Are there new capabilities needed for API security? Yes, some. Specifically, around the shift to sharing unstructured data. Do application delivery services (like load balancing) need to evolve to deal with AI inferencing peculiarities? Yes, some. But the services themselves are still pretty much…the same.

But—and here’s where the second of our quantum states comes in—deploying AI applications generally means a change in architecture. So, AI changes everything and nothing at the same time.

After all, AI inferencing servers are not just web servers or app servers and are generally following an architectural pattern that expands the modern application architecture with a new tier dedicated to AI inferencing. Without rehashing the details, here’s a refresher on the evolution of application architectures:

There are a whole lot of changes in the components within that modern application—and where they reside—that change application delivery a whole lot more than application security.

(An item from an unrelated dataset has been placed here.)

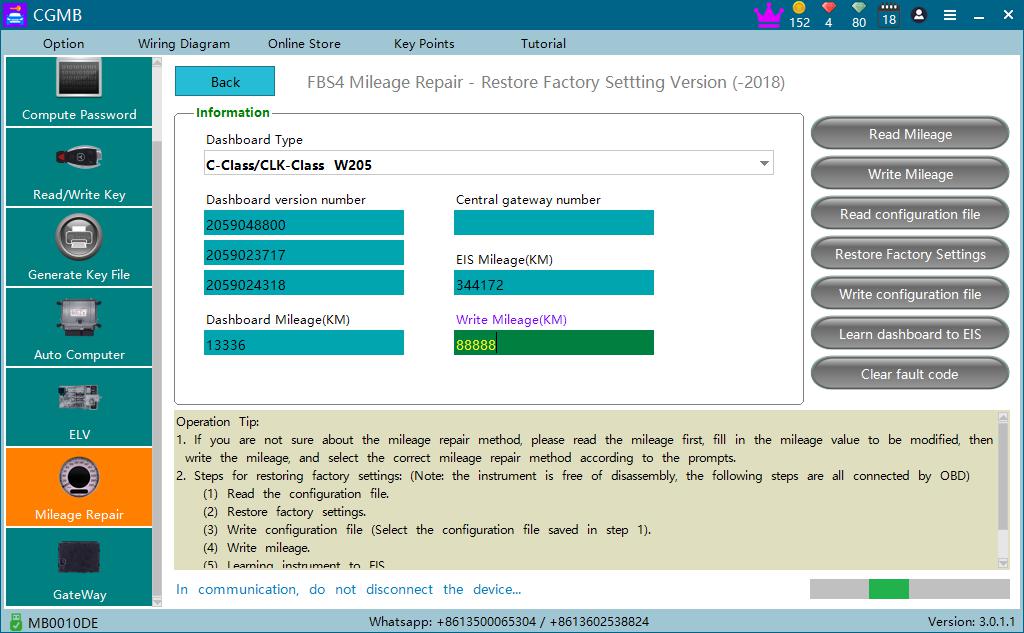The height and width of the screenshot is (633, 1024).
Task: Open the Key Points menu
Action: coord(424,43)
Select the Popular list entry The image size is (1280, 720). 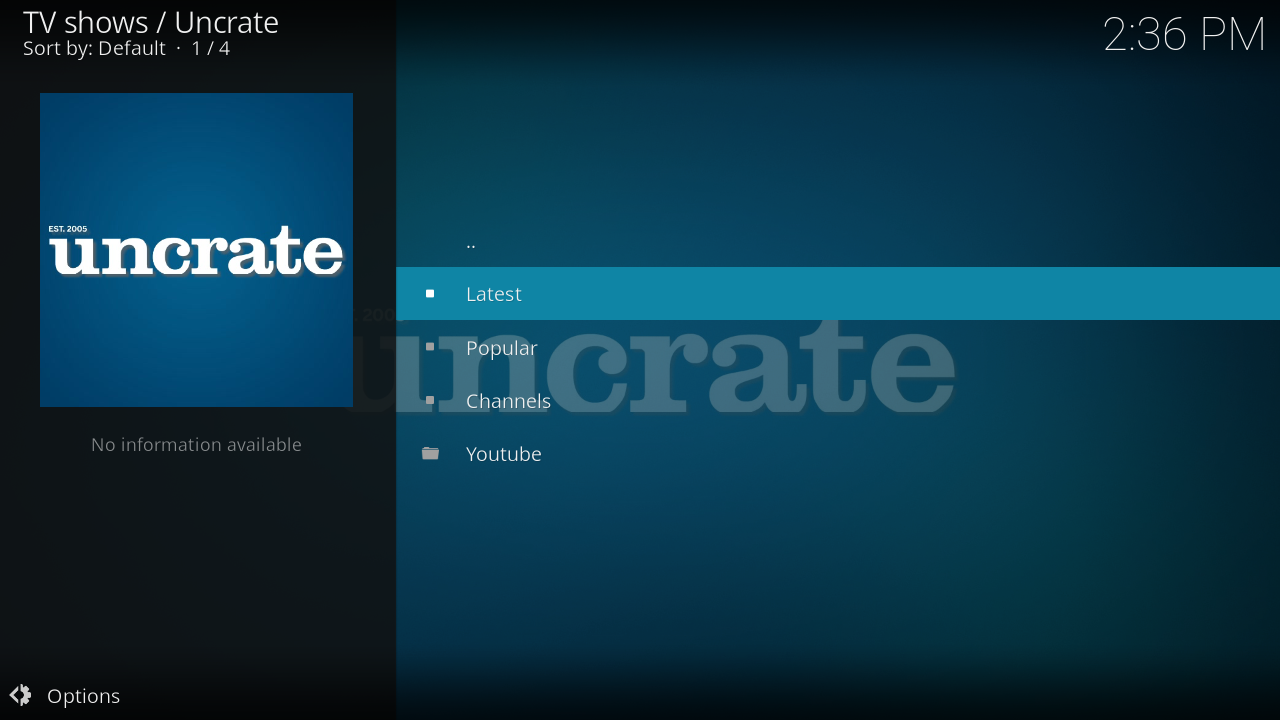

For example, when we look at the possible insertion points for application delivery and security, we can see that points deeper in the architecture are less likely to need what are traditionally “front door” services. Those are capabilities like global server load balancing, DDoS protection, and multicloud networking. So, at the front door, nothing really changes all that much.

But that inferencing tier? It’s going to need load balancing, and not just load balancing but intelligent load balancing. That’s application delivery. An AI gateway that can monitor and protect outbound AI traffic is probably a good idea here, too, as well as a whole lot of security services. In fact, a market survey we did earlier this year told us exactly which services folks want to use and where they want to deploy them. When it comes to delivery and security at the “North-South AI” insertion point they want:

  1. 44% AI gateway
  2. 21% API security
  3. 13% Load balancing
  4. 29% Bot defense

Now, those same services are desired at the “North-South Front Door” insertion point, too, but at different rates. And the deeper into the AI inferencing tier you go, the fewer services are needed, and yet it is those services that will be impacted most by the need to adjust algorithms, monitoring, and routing to address the differences that exist in that tier. The service may be the same—it’s good old load balancing—but its capabilities will evolve to meet the unique needs of AI factories.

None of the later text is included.